The data warehouse is the senior member of this trio as goes back to the early 90’s when Bill Inmon and Ralph Kimball were developing their leading edge ideas for the data warehouse. Its goal is make business information readily available to facilitate better decision making. Operational systems are siloed and built for transactions. A warehouse brings together data from many systems and is built with a data schema optimized for slicing and dicing the business data in interesting ways. When done well, the warehouse will have excellent query performance and be able to handle significant load from reporting systems and ad hoc needs.
“When done well” is the key phrase in the last sentence. Businesses require agility for decision making, but data warehouses are far from agile in most situations. They depend on what’s known as the Extract-Transform-Load (ETL) process to bring data into the warehouse. This ETL process can be costly to build and maintain. Adding new sources is non-trivial. But you’re going to want to be able to quickly add new sources as business needs change. Looking at the data in new ways may require a schema change, and that can be another source of cost and time. Finding the right balance of cost, stability, and agility is a challenge for warehouses.
Lake
On the other hand, a data lake is built to bring all your data together into a single place. Over the last 10 years, the data lake has proven to be a cost effective way to store data. The challenge with the data lake is accessing and governing the data. Spark based technology is frequently used with data lakes. That is much less common toolset than the T-SQL language frequently used to access a data warehouse and support the ETL process. The data needs to be properly secured and cataloged. If it isn’t, it can become what is known as a data swamp. And nobody wants to be near a swamp!
Along the way to the lakehouse is the concept of the ‘modern data warehouse’ that is a two tier approach using both a data lake and a warehouse. This is a capable duo, but can be complex given the technologies involved.
Lakehouse and Azure Synapse
Finally, we get to the lakehouse. Like most fledgling technologies, there are multiple definitions and architectures floating around (see the links below for details).
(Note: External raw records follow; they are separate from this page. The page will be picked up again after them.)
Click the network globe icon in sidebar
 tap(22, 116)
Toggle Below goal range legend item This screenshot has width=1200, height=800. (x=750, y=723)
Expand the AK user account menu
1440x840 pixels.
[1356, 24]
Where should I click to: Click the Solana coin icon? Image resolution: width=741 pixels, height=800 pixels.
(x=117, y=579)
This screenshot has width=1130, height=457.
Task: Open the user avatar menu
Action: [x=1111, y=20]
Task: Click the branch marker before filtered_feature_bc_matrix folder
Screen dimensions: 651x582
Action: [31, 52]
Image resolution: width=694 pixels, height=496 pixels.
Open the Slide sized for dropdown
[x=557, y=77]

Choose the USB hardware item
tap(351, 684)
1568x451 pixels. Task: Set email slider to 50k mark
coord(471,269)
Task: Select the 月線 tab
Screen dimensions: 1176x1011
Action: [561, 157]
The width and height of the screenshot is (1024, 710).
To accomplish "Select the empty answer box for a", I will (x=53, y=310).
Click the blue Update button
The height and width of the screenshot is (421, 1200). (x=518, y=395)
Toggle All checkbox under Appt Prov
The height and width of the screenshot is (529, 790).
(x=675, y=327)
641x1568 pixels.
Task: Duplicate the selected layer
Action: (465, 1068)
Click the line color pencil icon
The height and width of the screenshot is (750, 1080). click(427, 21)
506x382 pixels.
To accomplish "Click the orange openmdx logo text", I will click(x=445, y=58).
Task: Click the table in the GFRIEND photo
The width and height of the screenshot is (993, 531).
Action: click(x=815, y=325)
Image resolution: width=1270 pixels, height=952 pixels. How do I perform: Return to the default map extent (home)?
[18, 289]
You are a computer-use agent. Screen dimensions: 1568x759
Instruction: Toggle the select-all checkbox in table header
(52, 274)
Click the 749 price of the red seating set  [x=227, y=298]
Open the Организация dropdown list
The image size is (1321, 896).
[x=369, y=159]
But all of the approaches aim to combine the good parts of warehouses and lakes under a single roof. While there are some skeptics out there, most of the content that I’ve seen support the need for the new lakehouse concept / architecture. Given the challenges of lakes and warehouses along with the promise of the lakehouse, I concur.
Azure Synapse is a product that I’ve been using some lately and it’s clear that it overlaps with the lakehouse concept (see Data Lakehouse & Synapse | James Serra’s Blog for a deeper dive). For example, the Synapse ability to apply serverless SQL to data in the lake means that I can use the same T-SQL statements to do the following:
- Execute a SQL view that queries data from a normalized set of CSV files sitting in the lake. This is data that has been exported from Dynamics 365 Finance in its ‘raw’ form.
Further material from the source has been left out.